» **Activity**
Only the lines from the one with "Where should I" through the final line below belong in the answer, copied exactly and without pictures.

» **Dataset entries**

════════

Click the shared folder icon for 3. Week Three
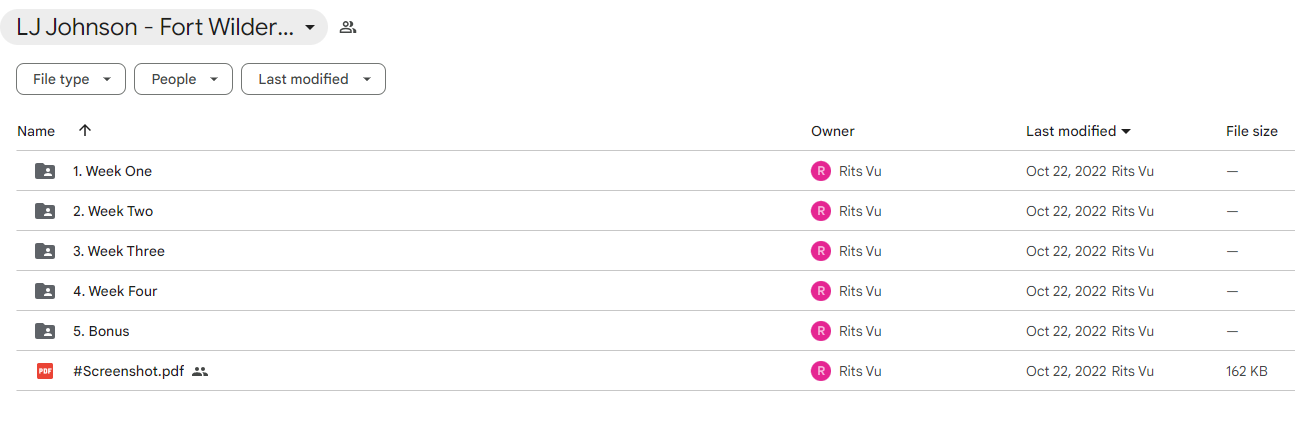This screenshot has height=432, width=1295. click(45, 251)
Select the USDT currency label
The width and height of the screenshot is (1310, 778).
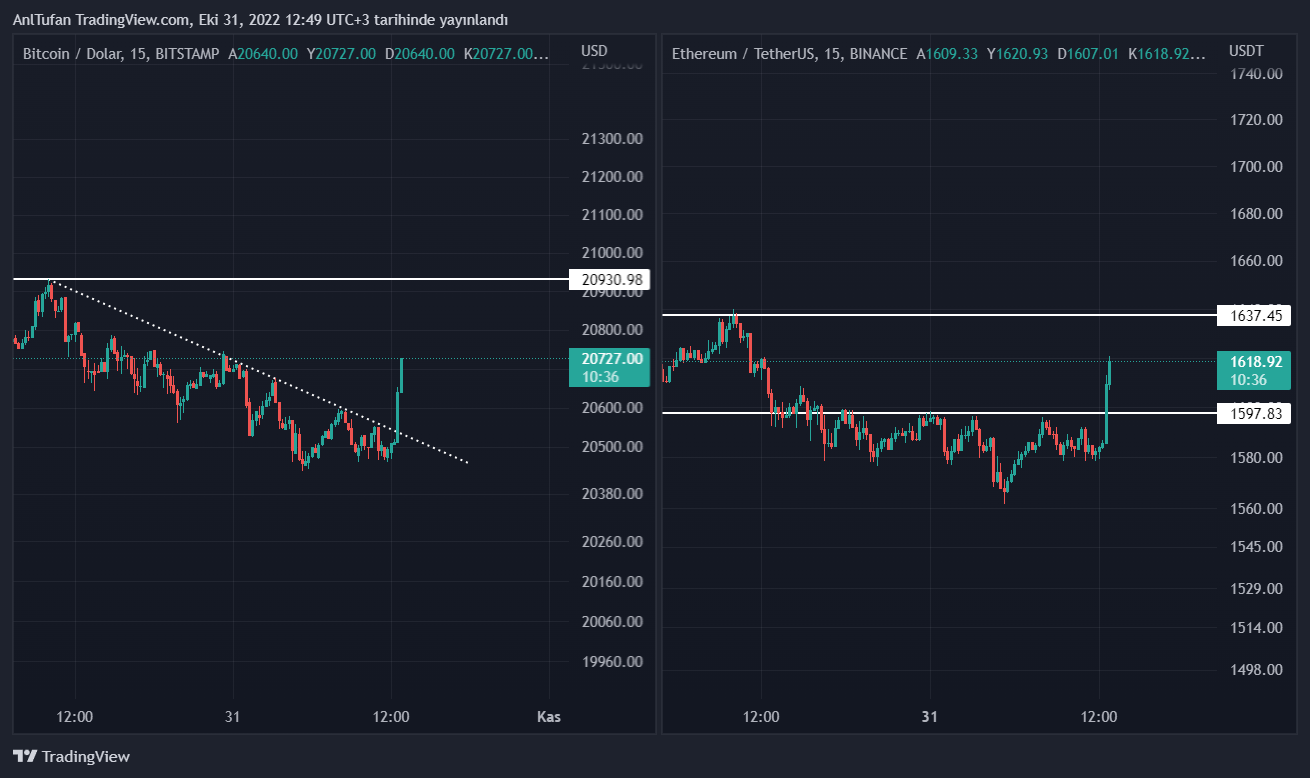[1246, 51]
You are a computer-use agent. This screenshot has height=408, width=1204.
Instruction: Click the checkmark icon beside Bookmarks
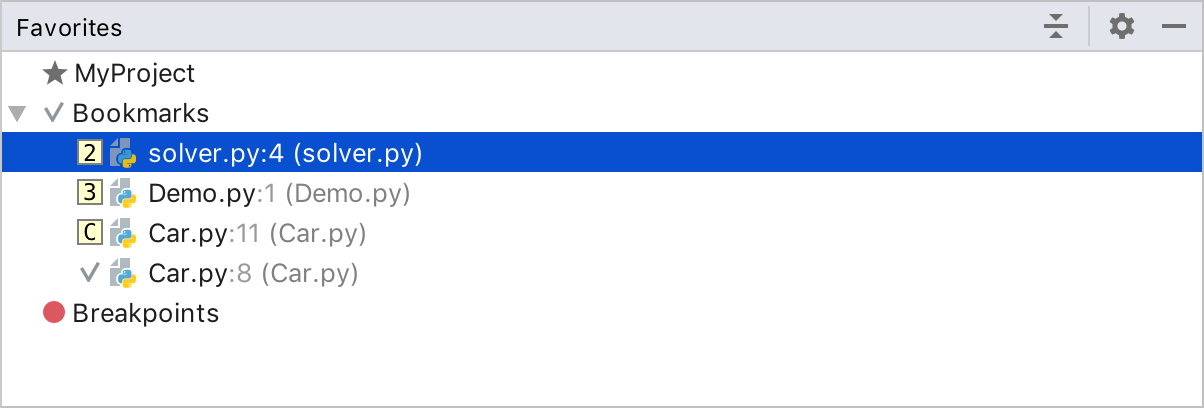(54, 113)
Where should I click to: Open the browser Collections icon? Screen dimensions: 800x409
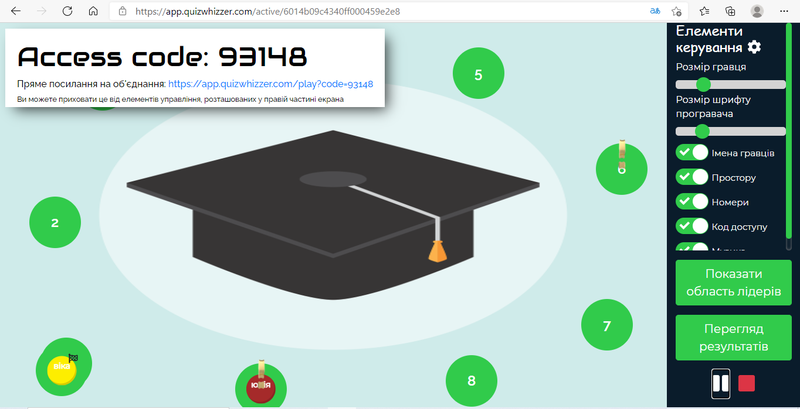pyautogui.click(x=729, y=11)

════════

» **Solved problem**
Where should I click to: Open the browser Collections icon? Screen dimensions: 800x409
pyautogui.click(x=729, y=11)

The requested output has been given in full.